▸ DATASET RECORDS
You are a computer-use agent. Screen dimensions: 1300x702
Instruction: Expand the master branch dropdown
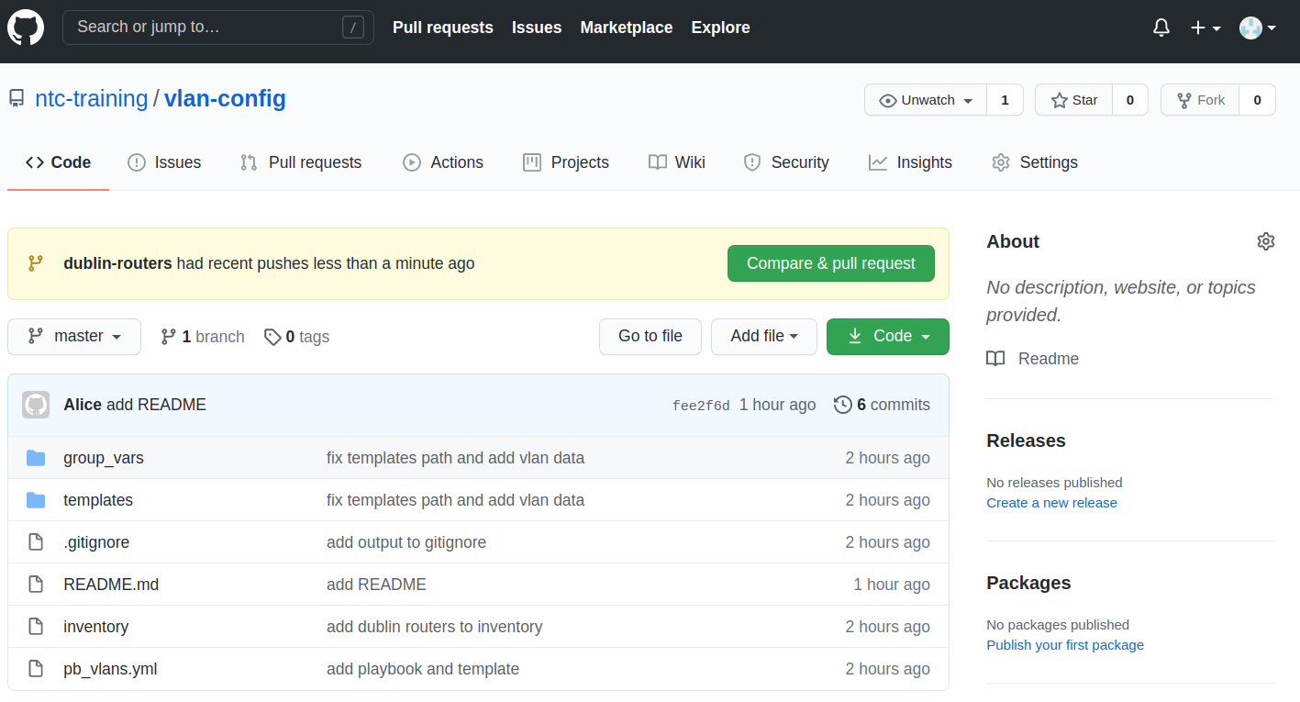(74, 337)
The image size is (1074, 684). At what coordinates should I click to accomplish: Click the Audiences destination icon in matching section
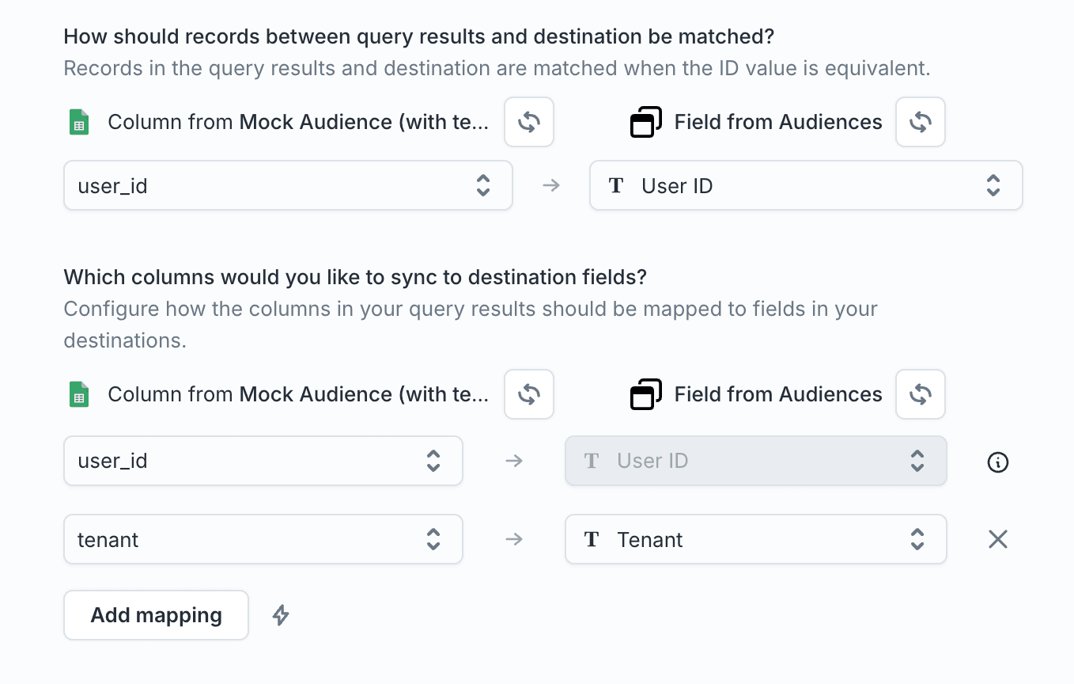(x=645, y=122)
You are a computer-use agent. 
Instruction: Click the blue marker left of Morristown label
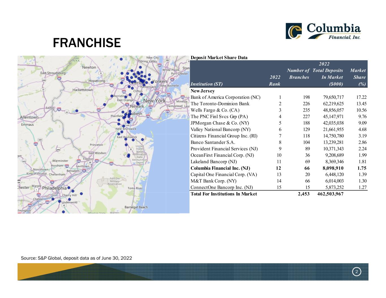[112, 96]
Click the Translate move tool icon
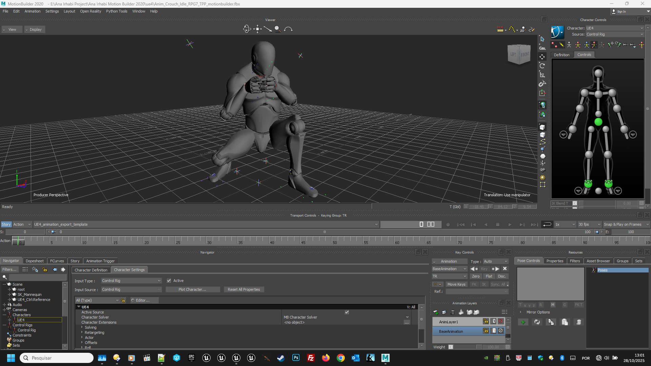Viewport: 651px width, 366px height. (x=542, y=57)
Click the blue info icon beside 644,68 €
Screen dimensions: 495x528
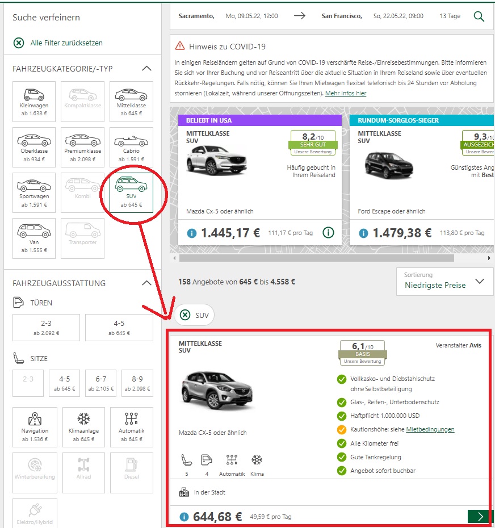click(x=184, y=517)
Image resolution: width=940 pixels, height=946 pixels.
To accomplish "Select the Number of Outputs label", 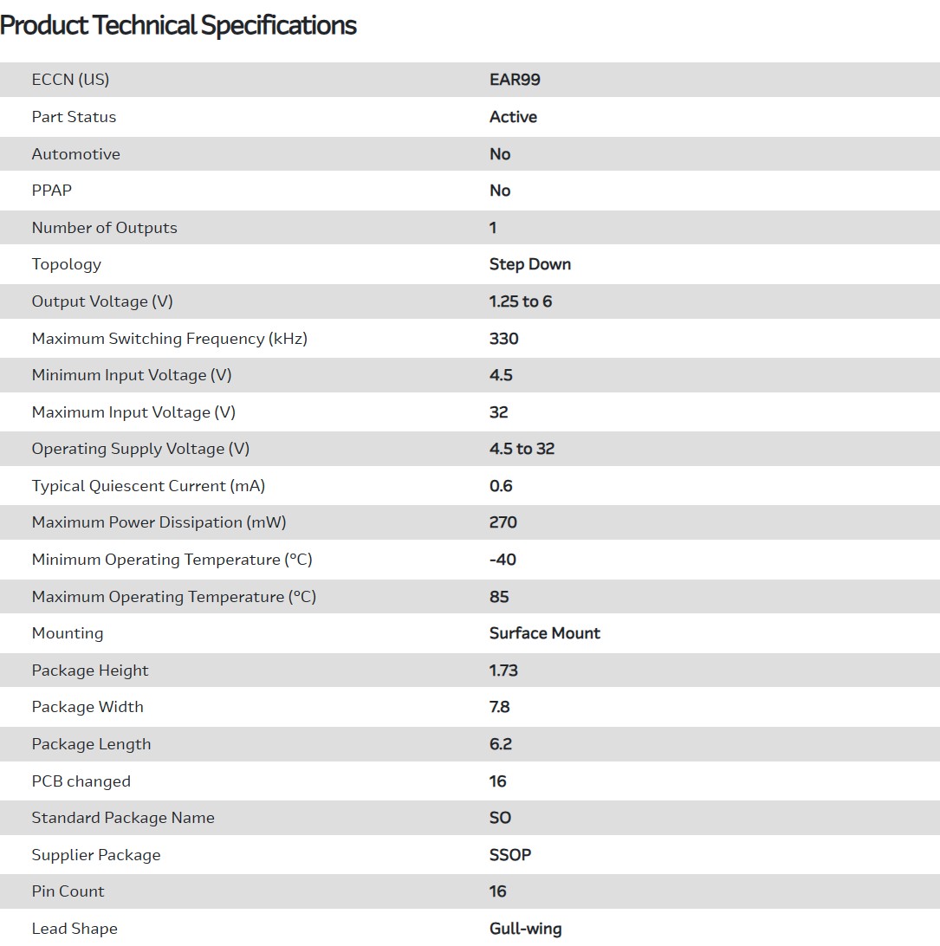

▸ WHAT IS BEING ASKED
Reproduce the records word for word, starting at the beginning and ending at the line that contains "click(x=184, y=517)", with both of those lines included. Omit the pictures.

▸ OUTPUT OF THE EXERCISE
You are a computer-use agent. Screen dimensions: 1300x702
Instruction: Expand the master branch dropdown
(74, 337)
The image size is (1074, 684). At what coordinates should I click to accomplish: Click the Audiences destination icon in matching section
(x=645, y=122)
You are a computer-use agent. 
Instruction: Click the blue marker left of Morristown label
[112, 96]
Click the Translate move tool icon
Viewport: 651px width, 366px height. (x=542, y=57)
Click the blue info icon beside 644,68 €
Screen dimensions: 495x528
click(x=184, y=517)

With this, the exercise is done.